Performance implications of single thread migration on a chip multi-core

  • Authors:
  • Theofanis Constantinou;Yiannakis Sazeides;Pierre Michaud;Damien Fetis;Andre Seznec

  • Affiliations:
  • University of Cyprus, Nicosia, Cyprus;University of Cyprus, Nicosia, Cyprus;Irisa/Inria, Rennes Cedex, France;Irisa/Inria, Rennes Cedex, France;Irisa/Inria, Rennes Cedex, France

  • Venue:
  • ACM SIGARCH Computer Architecture News - Special issue: dasCMP'05
  • Year:
  • 2005

Quantified Score

Hi-index 0.00

Visualization

Abstract

High performance multi-core processors are becoming an industry reality. Although multi-cores are suited for multithreaded and multi-programmed workloads, many applications are still mono-thread and multi-core performance with a single thread workload is an important issue. Furthermore, recent studies suggest that performance, power and temperature considerations of future multi-cores may necessitate activity-migration between cores.Motivated by the above, this paper investigates the performance implications of single thread migration on a multi-core.
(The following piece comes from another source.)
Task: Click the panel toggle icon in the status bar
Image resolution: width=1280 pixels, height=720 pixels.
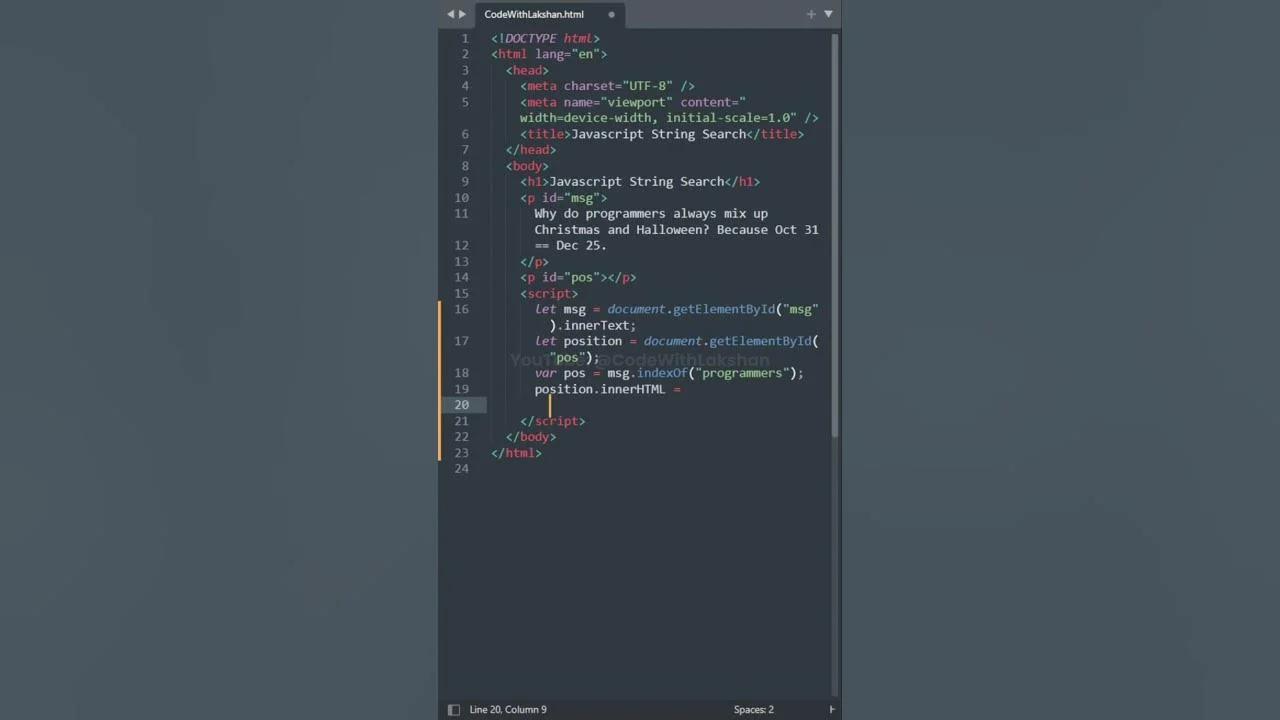Action: click(454, 709)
Specifically, the study considers the influence on the performance of a single thread of the following migration and multi-core parameters: frequency of migration, core warm-up modes, subset of resources that are warmed-up, number of cores, and cache hierarchy organization. The results of this study can provide insight to architects on how to design performance-efficient power and thermal strategies for a multi-core chip.The experimental results, for the benchmarks and microarchitectures used in this study, show that the performance loss due to activity migration on a multi-core with private L1s and a shared L2 can be minimized if: (a) a migrating thread continues its execution on a core that was previously visited by the thread, and (b) cores remember their predictor state since their previous activation (all other core resources can be cold). The analogous conclusions for a multi-core with private L1s and L2s and a shared L3 are: remembering the predictor state, maintaining the tags of the various L2 caches coherent and allowing L2-L2 data transfers from inactive cores to the active core.The data also show that when migration period is at least every 160K cycles, the transfer of register state between two cores and the flushing of dirty private L1 data have a negligible performance overhead.